_RECORDS_:
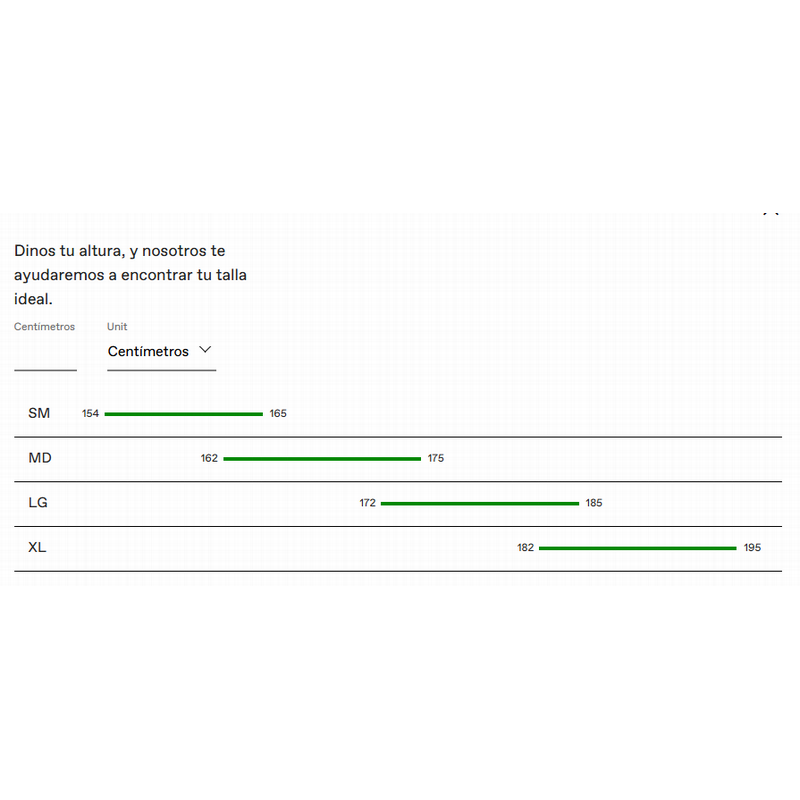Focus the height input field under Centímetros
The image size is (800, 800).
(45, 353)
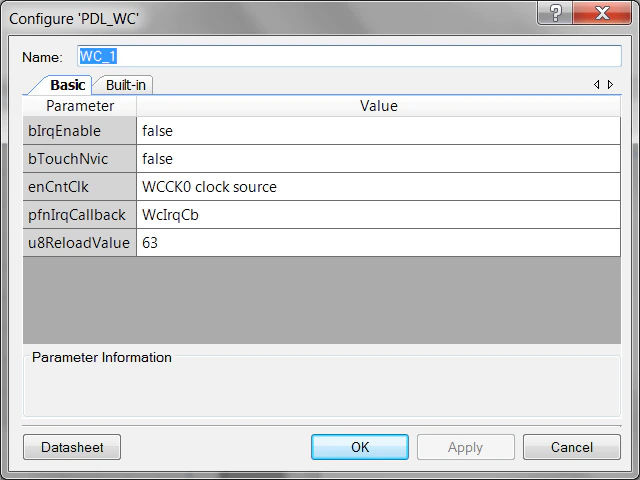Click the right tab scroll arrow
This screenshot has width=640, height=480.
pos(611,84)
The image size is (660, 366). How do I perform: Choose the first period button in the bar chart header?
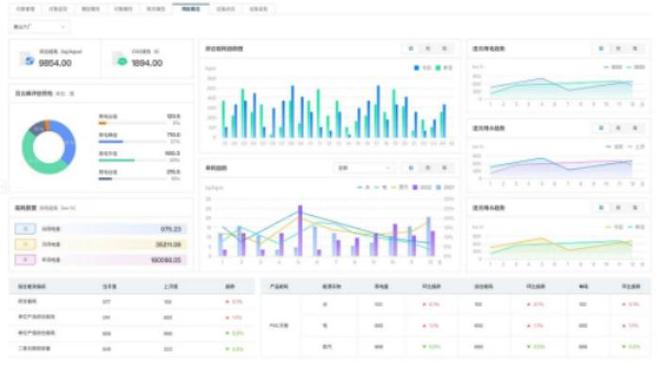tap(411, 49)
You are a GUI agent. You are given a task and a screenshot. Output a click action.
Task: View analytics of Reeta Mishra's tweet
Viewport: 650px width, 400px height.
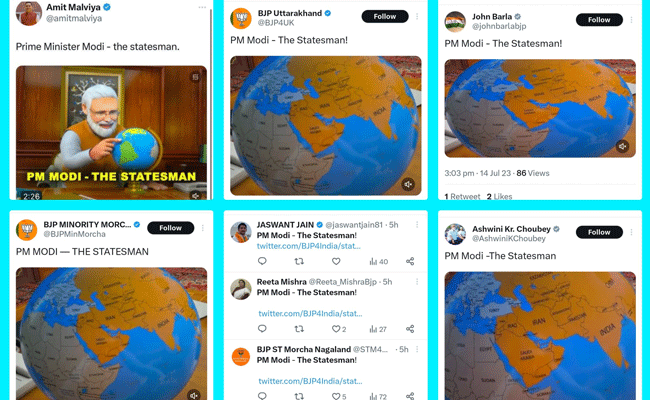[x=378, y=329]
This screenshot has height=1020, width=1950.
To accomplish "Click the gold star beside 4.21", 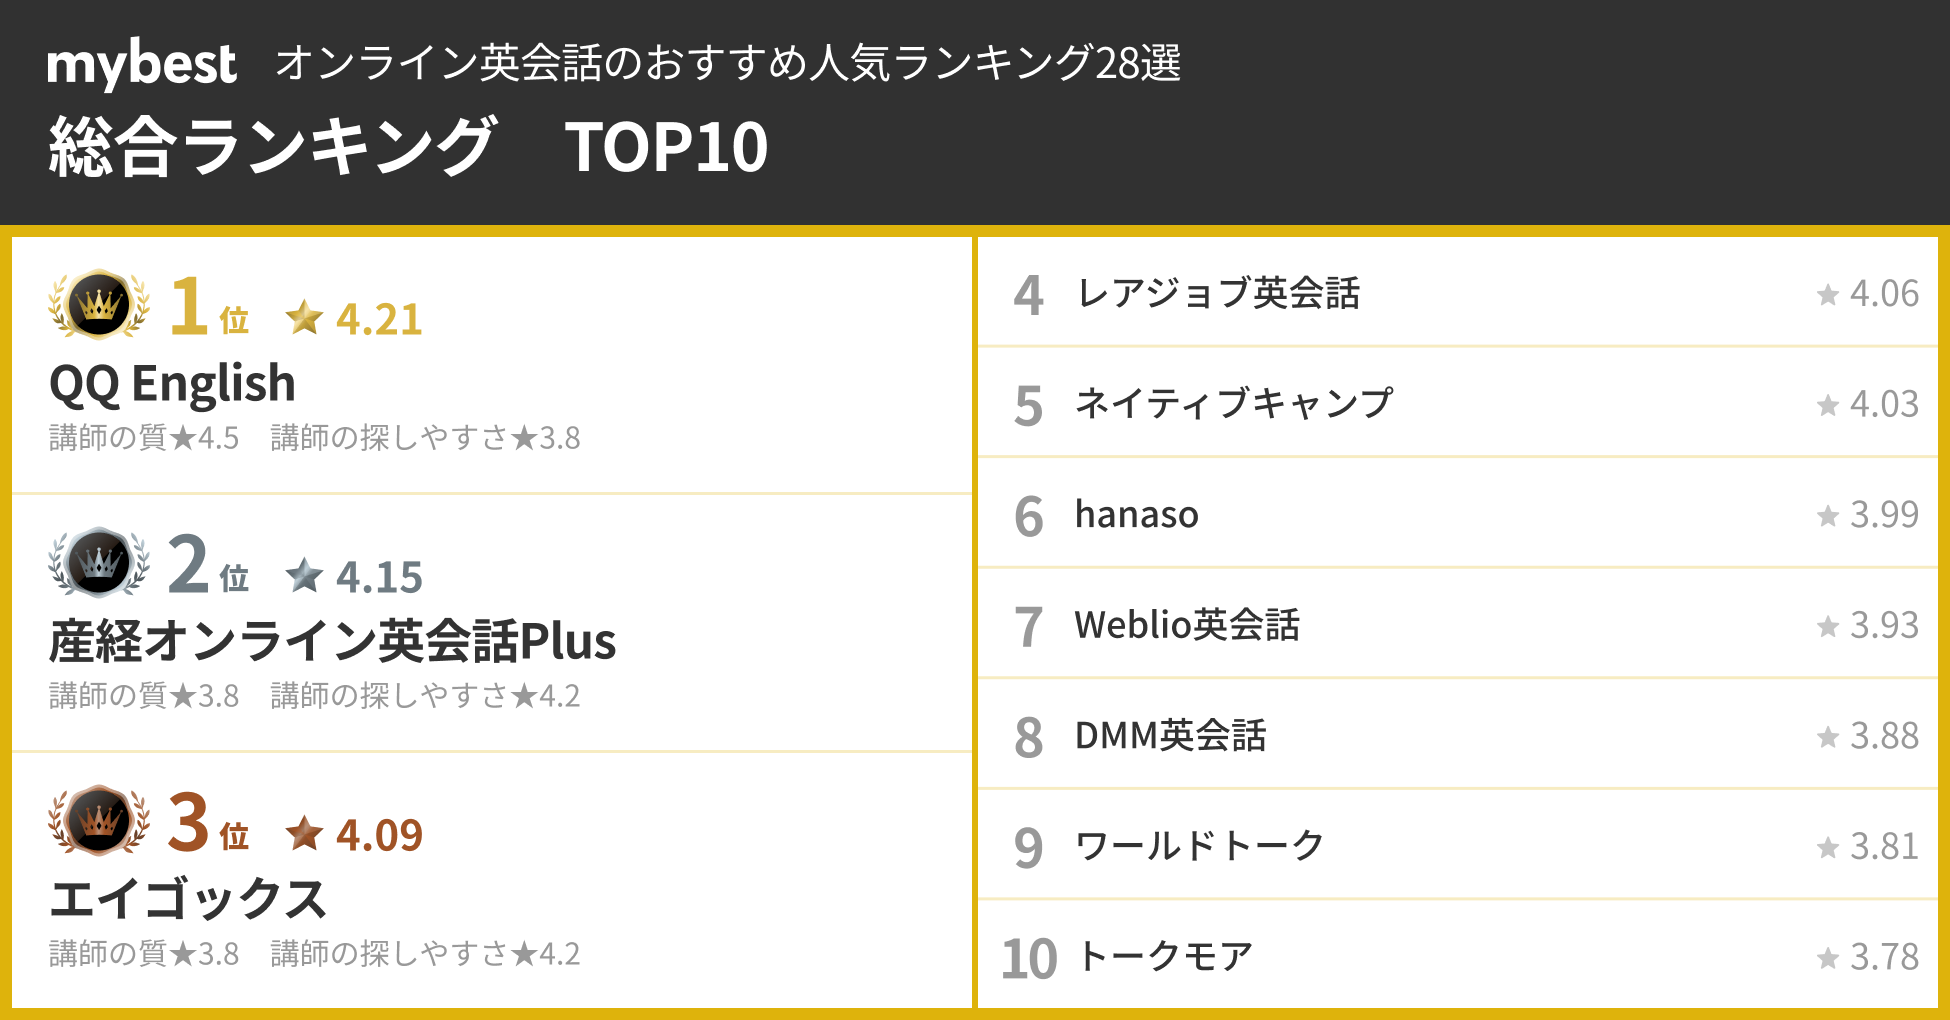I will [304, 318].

_YOUR ASSIGNMENT_:
Now transcribe the lines above exactly, starting at the line containing "The image size is (660, 366)." and ending at the line containing "Task: View analytics of Reeta Mishra's tweet", both lines included, pictures excluded.

_ANSWER TO THE EXERCISE_:
The image size is (660, 366). How do I perform: Choose the first period button in the bar chart header?
tap(411, 49)
You are a GUI agent. You are given a task and a screenshot. Output a click action.
Task: View analytics of Reeta Mishra's tweet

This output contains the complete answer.